Scaramouche
52 Orchard Street, 212-228-2229
East Village / Lower East Side
May 20 - July 7, 2012
Reception: Sunday, May 20, 6 - 8 PM
Web Site
SCARAMOUCHE
presents
DOUBLE-JOINTED CAMERON CRAWFORD and JIBADE-KHALIL HUFFMAN
Curated by Megha Ralapati
OPENING: Sunday, May 20, 6 – 8pm EXHIBITION DATES: May 20 – July 8, 2012
Scaramouche is pleased to present Double-Jointed, an exhibition bringing together new and recent work by Cameron Crawford and Jibade-Khalil Huffman, both of whose practices rely on the articulation of visual ideas through language.
Double-jointed implies a special inclination for flexibility, describing mobility or contortion most people cannot manage. It suggests a degree of abnormality, but it’s an ‘unusual’ that feels comprehensible, or better yet, productive. Double-jointed involves a single joint or (con)junction, which is a convergence, out of which emerges a fork. It is a fork anchored by a shared hinge. As such, there is a hub, an articulation, an axis that allows two elements to pivot or swivel.
Language is always double-jointed: at once literal and figurative, material and immaterial. There is a phonic (which is to say material) aspect of language that isn’t accounted for by semantics. It is performance, voice, register; breath and moisture, throat and mouth, as well as wood and metal. These elements are in constant relation to one another but not always moving in the same direction. They flex toward and away, always linked, in a state of mutual support.
The expression double-jointed provides foundation for both of these artists, manifest and tangible through poetry in Huffman’s videos, collages, and slide shows; while Crawford’s texts serve to order and classify, providing a sort of taxonomy realized through drawings, illustrations, and sculptural elements. Converging through language, the artists’ works lithely rotate outward through their methodology and engagement with material.
Cameron Crawford (Boulder, 1983) received a BFA from The School of the Art Institute of Chicago and an MFA from Northwestern University. His most recent exhibitions include the 2012 Whitney Biennial, Almanza/Crawford at New Capital, and Mouthing (the sentient limb) at the Hyde Park Art Center, Chicago. His writing has been featured in the book Blast Counterblast (Mercer Union/Whitewalls/University of Chicago) and The Manual for Treason (Sharjah Art Foundation). He was a 2011 recipient of The Claire Rosen and Samuel Edes Foundation Prize for Emerging Artists. His work can be seen in the collections of Deborah Lovely and Huey Copeland. He lives and works in New York and Maine.

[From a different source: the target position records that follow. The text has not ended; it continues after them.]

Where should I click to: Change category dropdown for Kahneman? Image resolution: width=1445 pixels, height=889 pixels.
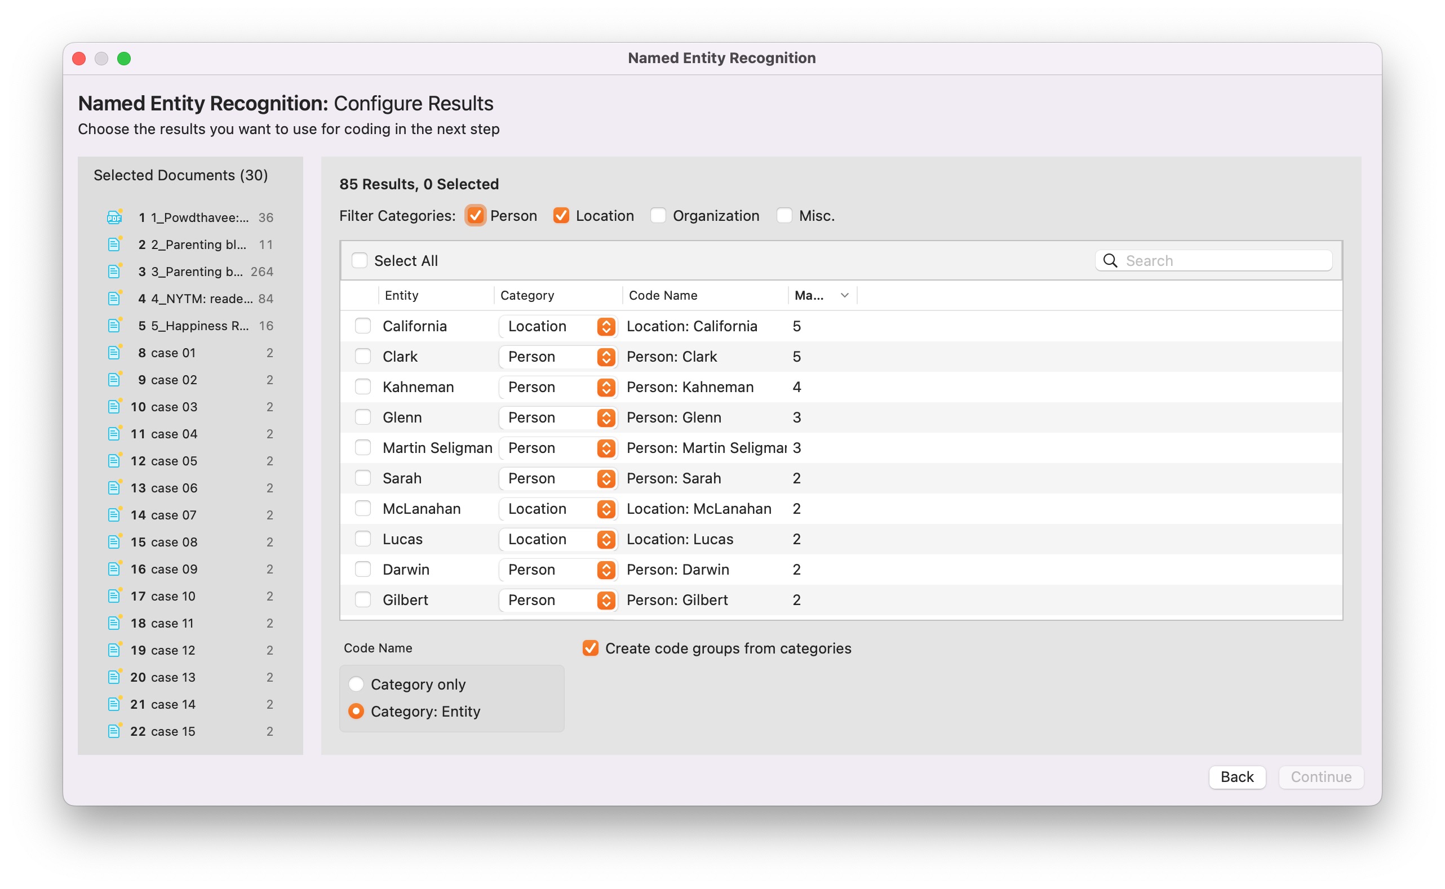click(x=606, y=387)
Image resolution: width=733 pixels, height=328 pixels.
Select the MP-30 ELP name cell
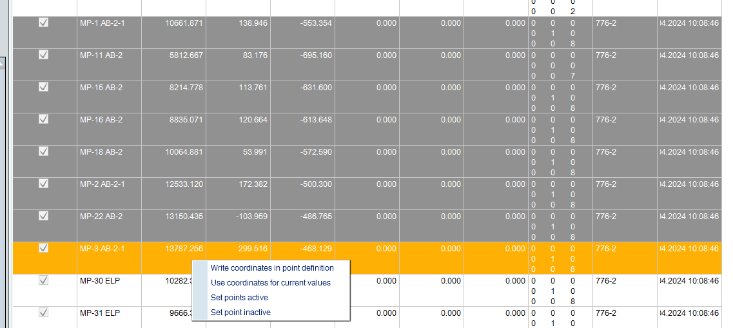point(100,281)
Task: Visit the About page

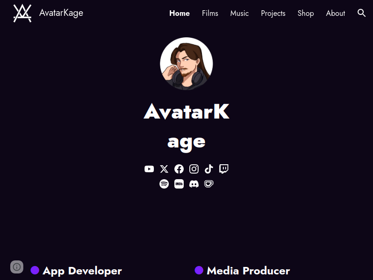Action: [x=335, y=14]
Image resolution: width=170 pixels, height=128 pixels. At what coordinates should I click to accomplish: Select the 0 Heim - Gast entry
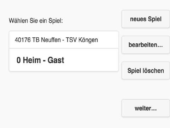coord(64,60)
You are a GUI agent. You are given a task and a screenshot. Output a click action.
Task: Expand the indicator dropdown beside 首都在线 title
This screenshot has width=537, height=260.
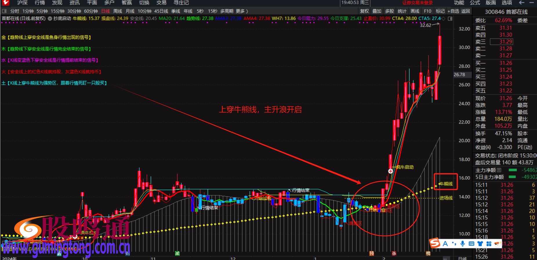tap(50, 19)
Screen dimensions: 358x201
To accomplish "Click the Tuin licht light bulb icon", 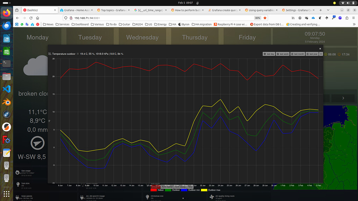I will [18, 185].
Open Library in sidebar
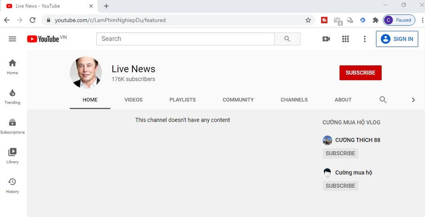This screenshot has height=217, width=425. pos(13,156)
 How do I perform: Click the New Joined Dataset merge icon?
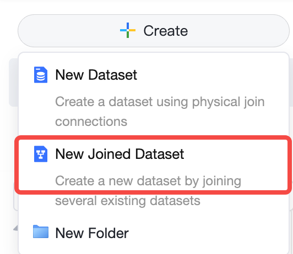[x=41, y=154]
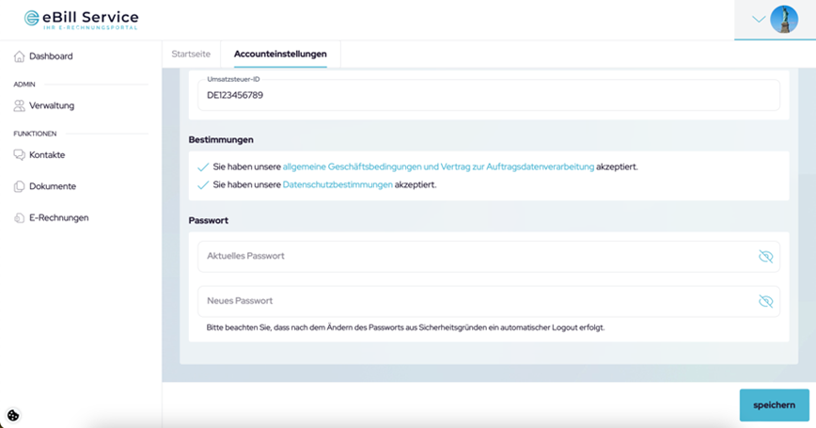Show the Aktuelles Passwort text

[765, 257]
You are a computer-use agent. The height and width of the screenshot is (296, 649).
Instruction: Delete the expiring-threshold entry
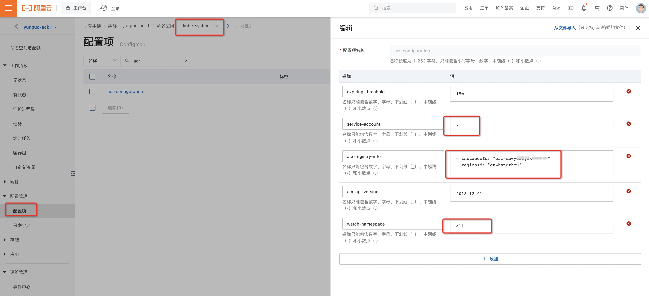click(x=629, y=91)
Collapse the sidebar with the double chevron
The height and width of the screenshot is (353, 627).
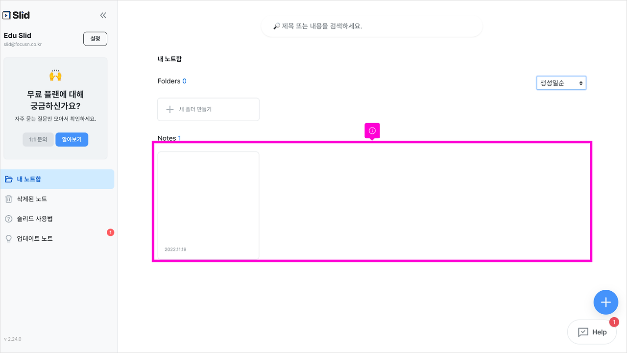click(103, 15)
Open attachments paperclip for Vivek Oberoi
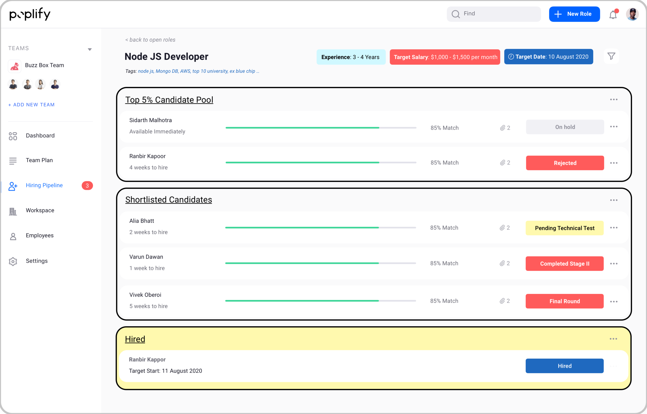Viewport: 647px width, 414px height. [502, 301]
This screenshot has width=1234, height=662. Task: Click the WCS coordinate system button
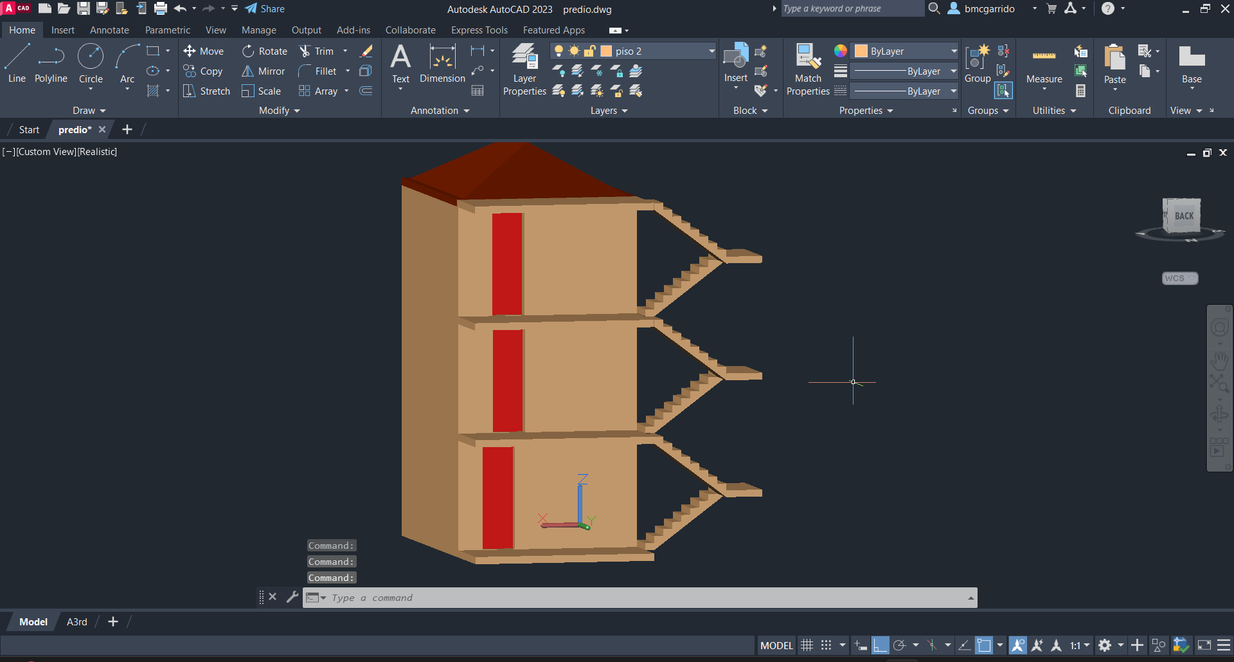click(x=1179, y=279)
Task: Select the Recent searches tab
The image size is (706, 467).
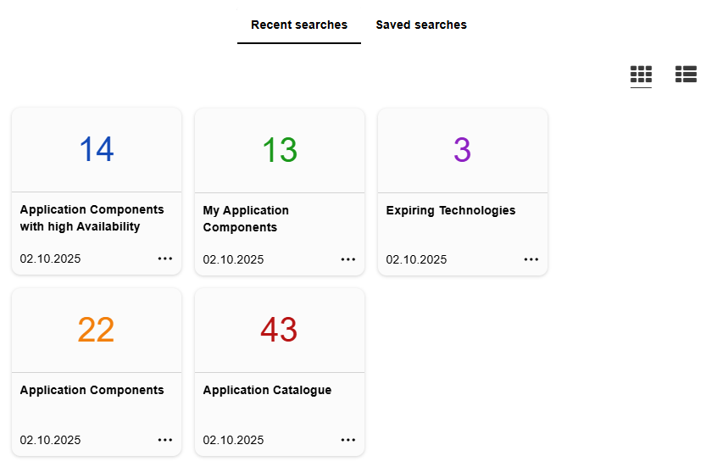Action: tap(299, 25)
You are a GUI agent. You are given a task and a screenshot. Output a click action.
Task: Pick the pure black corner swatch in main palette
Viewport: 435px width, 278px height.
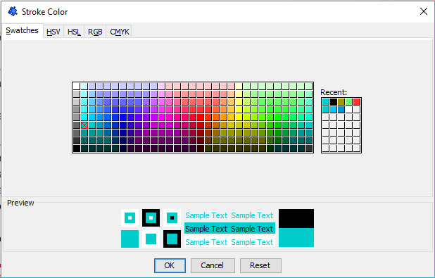(x=77, y=149)
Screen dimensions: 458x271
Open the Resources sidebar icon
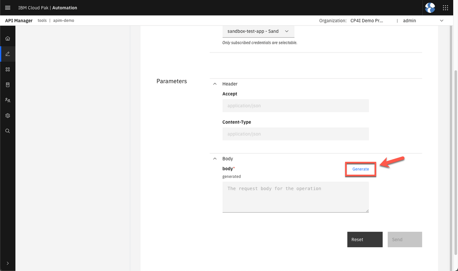coord(8,85)
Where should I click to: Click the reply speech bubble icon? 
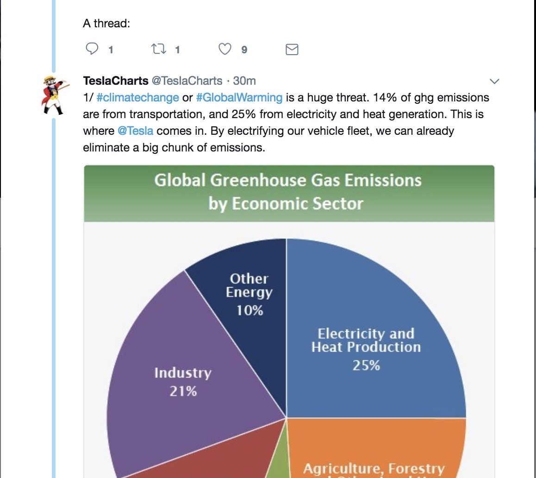point(92,49)
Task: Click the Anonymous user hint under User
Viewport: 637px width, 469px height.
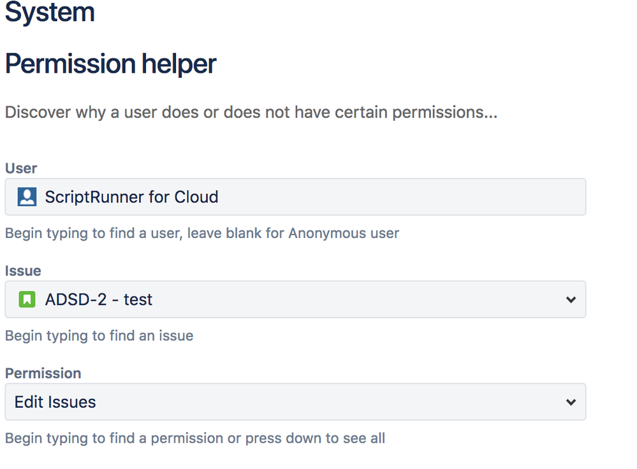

Jibade-Khalil Huffman (Detroit, 1981) is the author of two books of poems, 19 Names For Our Band (Fence, 2008) and James Brown is Dead (Future Plan and Program, 2011). His art and writing projects, spanning photography, video, performance and poetry, have been exhibited and performed at MoMA/PS1, Mt. Tremper Arts, Eighth Veil and Southern Exposure, among others. His awards include the Grolier Poetry Prize, the Jerome Foundation Travel Grant, and fellowships from the Millay Colony for the Arts and the UCross Foundation. He was recently named a Workspace Artist-in-Residence with the Lower Manhattan Cultural Council in New York. Educated at Bard College and Brown University, he lives and works in Los Angeles.
Megha Ralapati is an independent curator, writer, and researcher based in Chicago and is currently developing a residency program for artists at the Hyde Park Art Center in Chicago.